FRANCE                Ça ira, merci. (A Patricia) Tu voulais me parler ma chérie?

PATRICIA              Oui, j’aurais aimé que tu voies un tableau qui me plaît beaucoup.

FRANCE                (Patricia lui montre une toile de Dario) Mais ce n’est pas d’Antoine, ça!

PATRICIA              Non, je sais, mais je préfère.

FRANCE                Mais comment peux-tu préférer ça? C’est d’un banal, tout le monde fait ça ! Tandis qu’Antoine, lui c’est différent, son style est personnalisé! Moi j’adore c’est tellement plus original, plus moderne, et plus connu!

PATRICIA              Plus connu… pas tant que ça. Antoine ne peut exposer que chez Séverine, c’est la seule qui accepte parce que c’est un ami d’enfance, mais autrement il ne vend rien.

FRANCE                Mais qu’est-ce que tu racontes. Enfin! C’est toi qui n’y connais rien!
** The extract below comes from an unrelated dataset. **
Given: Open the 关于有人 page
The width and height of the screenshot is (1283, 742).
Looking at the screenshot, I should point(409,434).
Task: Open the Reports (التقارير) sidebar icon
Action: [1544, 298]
PATRICIA              Peut-être, mais c’est Séverine qui me l’a dit, et elle, elle s’y connaît.

FRANCE                Tu es bien comme ton père, c’est le dernier qui a parlé qui a raison!

BRIGITTE              Antoine, débrouillez-vous pour remplir le buffet, il n’y a presque plus rien. Moi je sors un moment!

ANTOINE              Mais je ne sais pas où c’est…

BRIGITTE              Cherchez un peu, ça vous occupera!

 

Scène  X   TOUS sauf BRIGITTE

 

Brigitte sort, terrasse, alors que reviennent Séverine et Maxime. Antoine, lui, sort dans la remise.

 

FRANCE                A propos de ton père, je me demande où il est?

MAXIME               Je suis là. J’ai même une petite surprise pour ma fille.

PATRICIA              Pour moi?

SEVERINE            Antoine peux-tu venir un instant.

ANTOINE             (off) Je cherche la réserve de canapés, Brigitte m’a chargé de cette mission. (Revenant) Ça n’se passe pas trop mal pour le moment, tu ne trouves pas?

SEVERINE            Ça se passe même très bien, Monsieur la Ferle est ton premier client.

ANTOINE              Vous me comblez, monsieur. Vraiment je suis très touché de voir que vous appréciez ma peinture.

MAXIME               Elle est accessible à un large public, il est normal qu’elle trouve acquéreur.

ANTOINE              J’en suis heureux. La peinture est ma vie et je ne vis que pour elle.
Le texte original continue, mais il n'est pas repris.